He was lying in a bed that wasn't his; that much he knew. As for whose bed it was, he had a few guesses, but none of them had much evidence lent to them. He heard a shipping yard, though, and the wind coming in the window smelled like salt. Between those two and the third, which was that the language coming in with the breeze was one he hadn't been taught in basic school, he had concluded at least that he was in Wutai. The fact that Yuffie Kisaragi was standing in the doorway would have probably led most people to believe it was her room – but he knew, especially in his line of work, that having access to a bedroom didn't make it your own.

"There's something poetic about this, isn't there?"

That was her.

He, on the other hand, was blowing a series of smoke rings at the ceiling fan. They were all very short-lived, but they kept him entertained. "Me lying in your bed?"

"Something like that." Her face flushed for a moment, but he was too preoccupied to notice. "Exactly what we –"

He laughed. "So this is your room. I knew it." He congratulated himself by swirling his cigarette around in the air. "I didn't think so at first, then I listened and figured out that this is the second floor. Or third. Either way, I decided that a ninja like you wouldn't stake up in a room unless you could dart out of it and onto the roof at night, and I could tell it was Wutain a –"

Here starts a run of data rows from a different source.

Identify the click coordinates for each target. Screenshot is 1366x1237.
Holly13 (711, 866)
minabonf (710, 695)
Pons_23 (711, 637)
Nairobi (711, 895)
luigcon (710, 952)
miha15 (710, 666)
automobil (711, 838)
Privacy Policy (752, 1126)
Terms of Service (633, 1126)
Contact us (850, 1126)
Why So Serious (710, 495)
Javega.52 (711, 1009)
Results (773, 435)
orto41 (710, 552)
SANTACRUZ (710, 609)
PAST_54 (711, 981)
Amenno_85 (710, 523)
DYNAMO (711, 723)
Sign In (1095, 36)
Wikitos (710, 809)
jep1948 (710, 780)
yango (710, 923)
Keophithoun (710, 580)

"Reno," she said. "What were you doing in the forest?"

"Hugging a tree." He grinned, never missing a beat, and flicked his cigarette out the window. It was a few feet away, but he'd staked out places for thirteen hours at a time and had learned the art of skillful cigarette disposal. He wondered if he could still fire them out of the mag-rod like he did back when it was just Tseng and him. They'd burned down an entire apartment complex like that once – Tseng even bought the drinks that night.

Yuffie crossed the room and stood at his bedside, though not forgetting to keep her distance. He was still blowing smoke rings, sometimes pausing to rub a bit of mud from his suit. She was dressed in ceremonial garb, and her hair was pinned up. She was even wearing makeup. Her hair had grown over the past eleven months, Reno noticed. "Hugging a tree?" she repeated. He nodded absently. "How does that explain the broken leg?"

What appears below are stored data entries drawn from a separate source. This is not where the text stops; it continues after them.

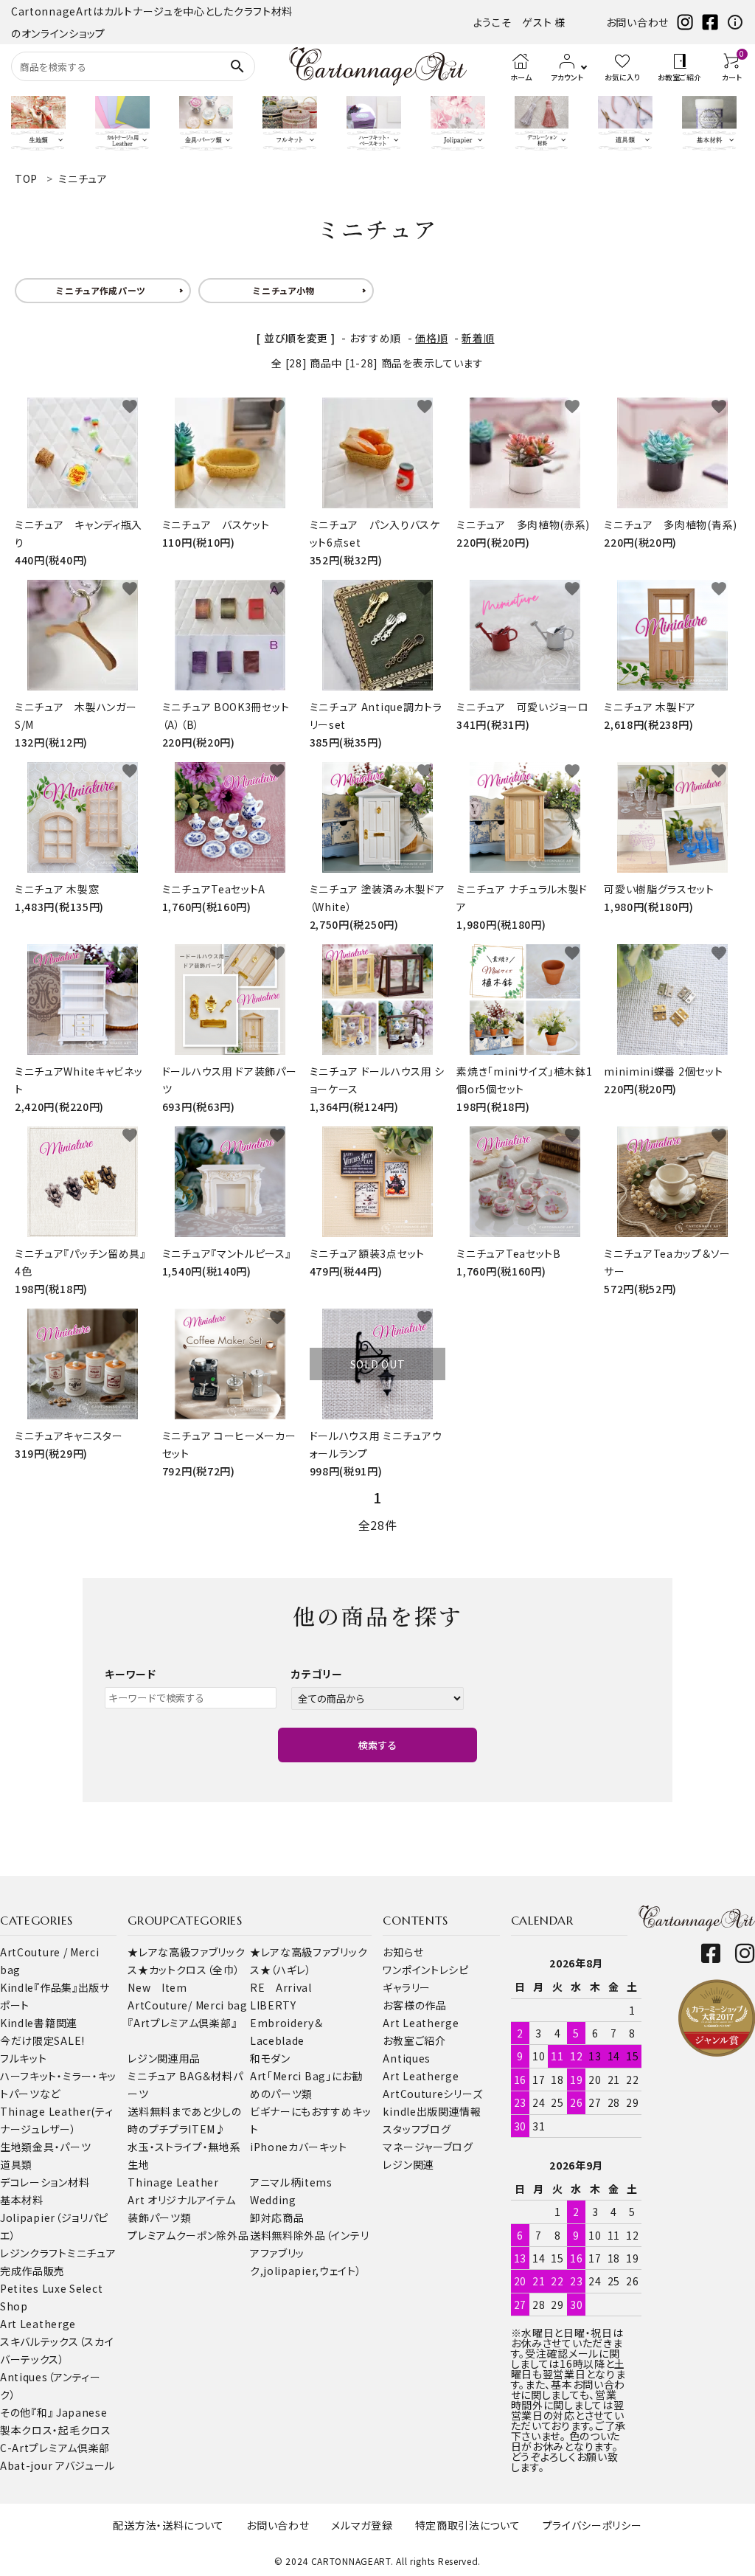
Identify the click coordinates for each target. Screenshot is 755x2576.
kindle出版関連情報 (432, 2111)
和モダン (270, 2058)
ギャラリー (407, 1987)
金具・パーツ (61, 2146)
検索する (377, 1745)
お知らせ (403, 1952)
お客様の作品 (414, 2005)
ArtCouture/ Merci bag (188, 2005)
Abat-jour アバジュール (57, 2465)
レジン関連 (408, 2164)
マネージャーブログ (428, 2146)
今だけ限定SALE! (42, 2040)
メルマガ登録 (361, 2525)
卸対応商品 (277, 2217)
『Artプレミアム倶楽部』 (182, 2022)
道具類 (16, 2164)
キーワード (130, 1673)
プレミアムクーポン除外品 (188, 2235)
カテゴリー (317, 1673)
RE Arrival (281, 1987)
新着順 (478, 337)
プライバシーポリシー (592, 2525)
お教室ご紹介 (414, 2040)
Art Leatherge (38, 2323)
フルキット (23, 2058)
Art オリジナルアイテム (181, 2199)
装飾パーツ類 (159, 2217)
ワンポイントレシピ (425, 1969)
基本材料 (22, 2199)
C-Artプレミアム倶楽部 (55, 2447)
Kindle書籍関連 (38, 2022)
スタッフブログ (416, 2129)
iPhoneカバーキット (298, 2146)
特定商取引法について (468, 2525)
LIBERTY (273, 2005)
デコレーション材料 (44, 2182)
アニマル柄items (291, 2182)
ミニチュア (91, 2253)
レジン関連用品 (164, 2058)
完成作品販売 (32, 2270)
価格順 (431, 337)
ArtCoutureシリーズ (432, 2093)
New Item (157, 1987)
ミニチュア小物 (284, 290)
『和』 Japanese (69, 2412)
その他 (15, 2412)
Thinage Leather (173, 2182)
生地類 (16, 2146)
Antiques (407, 2058)
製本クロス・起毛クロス (55, 2430)
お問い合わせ (637, 22)
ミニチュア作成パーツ (100, 290)
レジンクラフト (33, 2253)
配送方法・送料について (168, 2525)
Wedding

When she'd come upon him he had been unconscious at the mouth of a cave she'd been set to explore. His left leg was in the sort of position she knew left legs weren't supposed to be in, so she'd slung him over her shoulder and carried him all the way back to the house.

He smiled. "Oh, it does." She waited for more, but all she got was, "And thank you for bandaging it."

When she'd decided that he'd said all he was going to give her, she rolled her eyes and turned to leave. "Such a child," she sighed, closing the door behind her.

-

She brought him dinner that night and was almost insulted to see he was in the exact position she'd left him in. "Care to test the leg?" she tried.

"You don't want me to leave." He took the offered plate, propped himself against the pillows with some hassle, and began stirring his soup with the spoon she handed him. He could feel the look she was giving him. It was something less than friendly and something more than slightly questioning. He didn't budge. "It's okay – just ask and I'll stay."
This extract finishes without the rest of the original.